▶ [Task prompt]:
Rewrite the items below with each "sidebar" switched to "side panel", keeping everything else unchanged.

+ + + + + + +

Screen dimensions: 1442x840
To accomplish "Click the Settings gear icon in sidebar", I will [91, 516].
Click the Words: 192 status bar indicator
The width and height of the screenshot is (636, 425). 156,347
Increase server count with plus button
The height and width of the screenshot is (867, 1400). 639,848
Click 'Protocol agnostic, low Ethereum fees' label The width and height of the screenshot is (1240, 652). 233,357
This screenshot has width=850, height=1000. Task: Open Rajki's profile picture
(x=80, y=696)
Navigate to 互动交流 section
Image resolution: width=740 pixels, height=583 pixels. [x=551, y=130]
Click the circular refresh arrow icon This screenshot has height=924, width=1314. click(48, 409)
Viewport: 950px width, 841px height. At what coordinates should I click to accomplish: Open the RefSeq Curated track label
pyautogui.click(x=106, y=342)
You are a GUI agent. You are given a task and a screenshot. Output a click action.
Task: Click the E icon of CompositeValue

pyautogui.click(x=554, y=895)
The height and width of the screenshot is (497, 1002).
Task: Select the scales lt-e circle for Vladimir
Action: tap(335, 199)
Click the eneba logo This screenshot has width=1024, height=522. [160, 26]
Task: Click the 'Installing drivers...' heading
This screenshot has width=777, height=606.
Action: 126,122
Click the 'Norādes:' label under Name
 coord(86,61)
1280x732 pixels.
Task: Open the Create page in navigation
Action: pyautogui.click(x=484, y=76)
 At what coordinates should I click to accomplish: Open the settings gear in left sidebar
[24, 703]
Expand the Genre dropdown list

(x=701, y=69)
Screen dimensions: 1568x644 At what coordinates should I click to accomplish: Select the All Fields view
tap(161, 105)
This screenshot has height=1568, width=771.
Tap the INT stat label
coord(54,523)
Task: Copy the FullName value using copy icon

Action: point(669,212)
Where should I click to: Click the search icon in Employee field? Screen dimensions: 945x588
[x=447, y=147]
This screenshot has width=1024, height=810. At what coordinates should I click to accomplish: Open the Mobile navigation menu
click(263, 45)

+ + + + + + +

▶ [Result below]:
Screen dimensions: 1442x840
To accomplish "Click the Settings gear icon in side panel", I will [91, 516].
Click the Words: 192 status bar indicator
The width and height of the screenshot is (636, 425). 156,347
Increase server count with plus button
The height and width of the screenshot is (867, 1400). 639,848
Click 'Protocol agnostic, low Ethereum fees' label The width and height of the screenshot is (1240, 652). 233,357
This screenshot has width=850, height=1000. Task: Open Rajki's profile picture
(x=80, y=696)
Navigate to 互动交流 section
Image resolution: width=740 pixels, height=583 pixels. [x=551, y=130]
Click the circular refresh arrow icon This screenshot has height=924, width=1314. click(48, 409)
Viewport: 950px width, 841px height. At what coordinates should I click to accomplish: Open the RefSeq Curated track label
pyautogui.click(x=106, y=342)
You are a GUI agent. You are given a task and a screenshot. Output a click action.
Task: Click the E icon of CompositeValue

pyautogui.click(x=554, y=895)
The height and width of the screenshot is (497, 1002).
Task: Select the scales lt-e circle for Vladimir
Action: tap(335, 199)
Click the eneba logo This screenshot has width=1024, height=522. [160, 26]
Task: Click the 'Installing drivers...' heading
This screenshot has width=777, height=606.
Action: 126,122
Click the 'Norādes:' label under Name
 coord(86,61)
1280x732 pixels.
Task: Open the Create page in navigation
Action: pyautogui.click(x=484, y=76)
 At what coordinates should I click to accomplish: Open the settings gear in left side panel
[24, 703]
Expand the Genre dropdown list

(x=701, y=69)
Screen dimensions: 1568x644 At what coordinates should I click to accomplish: Select the All Fields view
tap(161, 105)
This screenshot has height=1568, width=771.
Tap the INT stat label
coord(54,523)
Task: Copy the FullName value using copy icon

Action: point(669,212)
Where should I click to: Click the search icon in Employee field? Screen dimensions: 945x588
[x=447, y=147]
This screenshot has width=1024, height=810. At what coordinates should I click to accomplish: Open the Mobile navigation menu
click(263, 45)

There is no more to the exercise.